Imagina você entrar numa sala cheia de móveis e objetos. Eles estão empilhados uns por cima dos outros, sem nenhuma organização. Você não sabe para onde olhar, sente um incômodo, mas sem entender exatamente o que lhe causa desconforto. Sem hesitar, tenho a certeza de que é o excesso o grande causador dessa sensação incômoda.
Isso também acontece na hora de escrever um livro. Talvez essa lógica acumuladora de colocar tudo dentro de um livro venha dessa mentalidade capitalista de querer mais e mais. Sempre mais. Mas quando se trata de literatura, eu não tenho dúvidas: menos é mais.
A literatura precisa de espaço para o não dito, para aquilo que está nas entrelinhas, para a interpretação do leitor. Sempre imaginei o leitor como um co-autor, aquele que participa ativamente do livro. Por essa razão, talvez mais importante do que acrescentar algo em um texto literário seja retirar algo dele.
Há uma história de um artista famoso que dizia que seu trabalho artístico consistia em tirar daquela escultura tudo o que não era seu projeto, ou seja, todos os excessos. Desde que ouvi essa história, me dei conta de que nossa missão como escritores é tirar do livro tudo o que não é o livro.

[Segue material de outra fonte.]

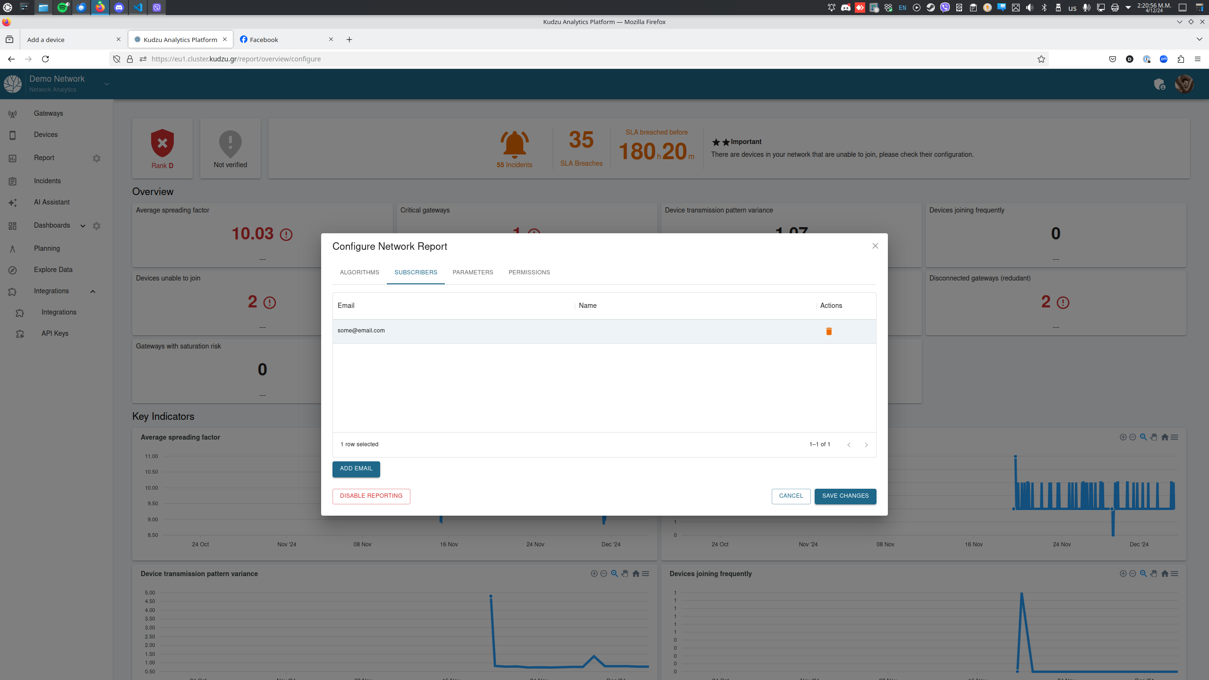Open the user avatar in the header
1209x680 pixels.
pos(1184,84)
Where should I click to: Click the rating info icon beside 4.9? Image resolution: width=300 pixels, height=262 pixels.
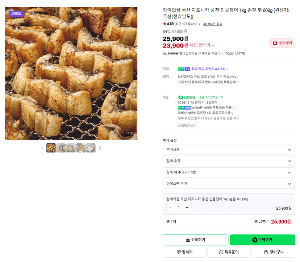[x=197, y=24]
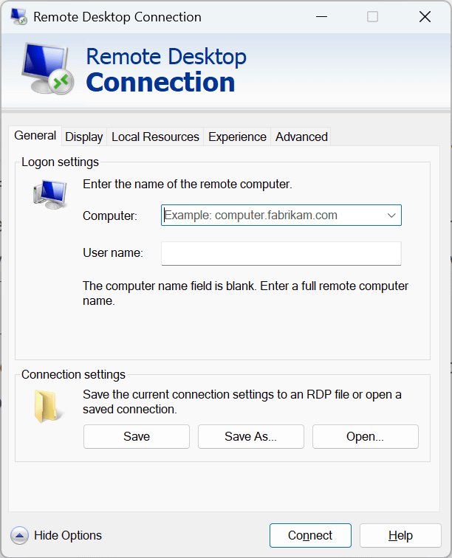Focus the Computer name text field
This screenshot has height=558, width=452.
click(270, 216)
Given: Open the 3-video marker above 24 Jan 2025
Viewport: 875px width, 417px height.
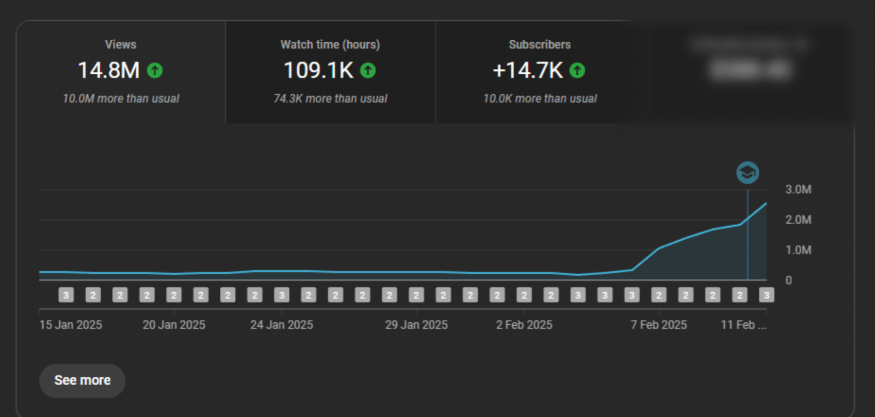Looking at the screenshot, I should (282, 295).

Desde personagens que estão sobrando, figurantes que não acrescentam nada para a narrativa até orações intercaladas, palavras e firulas desnecessárias.
Certa vez assisti a uma entrevista com uma editora que dizia que o maior erro de escritores iniciantes com o seu original é a ansiedade. Querer dizer tudo no primeiro capítulo. Colocar muitos elementos, informações, personagens e temas que não serão possíveis de desenvolver ao longo do livro. Facilmente se percebe que não há clareza, nem para quem lê nem para quem escreve, a respeito daquele texto e de sua construção.
Recentemente, uma leitora me perguntou se eu tinha escrito rápido A filha primitiva, romance vencedor do 6° Prêmio Kindle de Literatura. Ela me disse que ele é um livro curto, muito fluido e veloz. Respondi que não. Contei que tinha escrito o romance ao longo de quatro anos e que o livro teve 11 versões e passou por 4 leituras críticas. Ela ficou impressionada. Certamente esperava outra resposta.
Talvez esperasse ouvir que escrevi o livro num fluxo de consciência e inspiração, ou ainda, numa imersão de um ou dois meses, e não que havia sido um processo lento, cheio de idas e vindas, planejamento e cortes.
Não cheguei a dizer, mas imediatamente lembrei da frase de Clarice Lispector que me acompanha há anos: “Que ninguém se engane, só se consegue a simplicidade através de muito trabalho”.